Das Jagdschloß Sternberg

Wenn man sich heutige Karten der östlichen Böhmischen Schweiz anschaut, findet man im Wald südlich der Ortschaften Zeidler/Brtniky und Hemmehübel/Kopec im Wald eine Lichtung mit der Bezeichnung "Sternberk" eingezeichnet, mitunter auch noch ein Kartenzeichen für ein Schloß oder eine Burg, doch zu finden ist dort heute nichts von alledem. Was hat es nun mit dieser Lichtung auf sich. Recht gut gibt uns zunächst der Volksschullehrer Josef Fiedler in seiner 1898 erschienenen "Heimatskunde des politischen Bezirkes Schluckenau" Auskunft:

Karte

Die Lage des Jagdschlosses Sternberg

Ohne Überrtreibung sei es gesagt: Ein sehr anmuthiges und liebliches Plätzchen ist und bleibt Sternberg, ringsum vom frischen Walde umgeben, fern von jeder lärmenden Culturäußerung, fern von jedem Weltgetriebe. Tiefe, feierliche Stille lagert sich über das förmlich von der Natur eigens geschaffene Miniaturbildchen; nur selten hört man einen schwer beladenen Wagen knarren, sogar die Thiere des Waldes scheinen diese heilige Ruhe als sicheren Geleitsbrief für sich zu betrachten. Häufig kommt, namentlich in den Abendstunden, ein Reh auf den das Schloss umgebenden Wiesenplan, um zu grasen, oder geht ganz frei und ungehindert über den Weg aus einem Reviere in das andere.[...]

Sternberg wirkt nicht durch den Reiz großer und moderner Baulichkeiten. Das gewesene "Jagdschloss" ist sehr einfach, inwendig sogar sehr verfallen; die Hegerwohnung passt im Stile zum Schlosse, die drei anderen zugehörenden, ruinenhaften Nebengebäude sind vor etwa zehn Jahren vollends zerstört, und Steine und Schutt sind aufgeräumt worden. Und doch ist der Gesammteindruck der denkbar günstigste, wenn man auf hohe Ansprüche verzichtet und sich mit ländlicher Einfachheit bescheiden begnügt.

Ziel A:
Beantworten Sie anhand des Textes zum Jagdschloss Sternberg die folgenden Fragen:
(i) Welchen Beruf übte Josef Fiedler aus?
(ii) In welchem Jahr erschien seine „Heimatskunde des politischen Bezirkes Schluckenau“?
(iii) Wie viele zugehörende Nebengebäude wurden vollends zerstört?
Ziel B:
Übertragen Sie aus dem Text zum Jagdschloss Sternberg wortgetreu den Abschnitt, der mit „Sternberg wirkt nicht“ beginnt und bis einschließlich „Einfachheit bescheiden begnügt.“ reicht.
Die Einträge sind gesondertes Material und stehen für sich.

Einträge aus einem Datensatz:
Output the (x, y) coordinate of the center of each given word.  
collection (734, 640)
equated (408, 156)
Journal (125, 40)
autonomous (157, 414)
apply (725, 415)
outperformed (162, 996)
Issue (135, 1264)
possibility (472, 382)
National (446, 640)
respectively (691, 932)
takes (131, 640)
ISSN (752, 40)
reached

Vollständige Antwort A:
(i) Er war Volksschullehrer.
(ii) 1898
(iii) Drei

Vollständige Antwort B:
Sternberg wirkt nicht durch den Reiz großer und moderner Baulichkeiten. Das gewesene "Jagdschloss" ist sehr einfach, inwendig sogar sehr verfallen; die Hegerwohnung passt im Stile zum Schlosse, die drei anderen zugehörenden, ruinenhaften Nebengebäude sind vor etwa zehn Jahren vollends zerstört, und Steine und Schutt sind aufgeräumt worden. Und doch ist der Gesammteindruck der denkbar günstigste, wenn man auf hohe Ansprüche verzichtet und sich mit ländlicher Einfachheit bescheiden begnügt.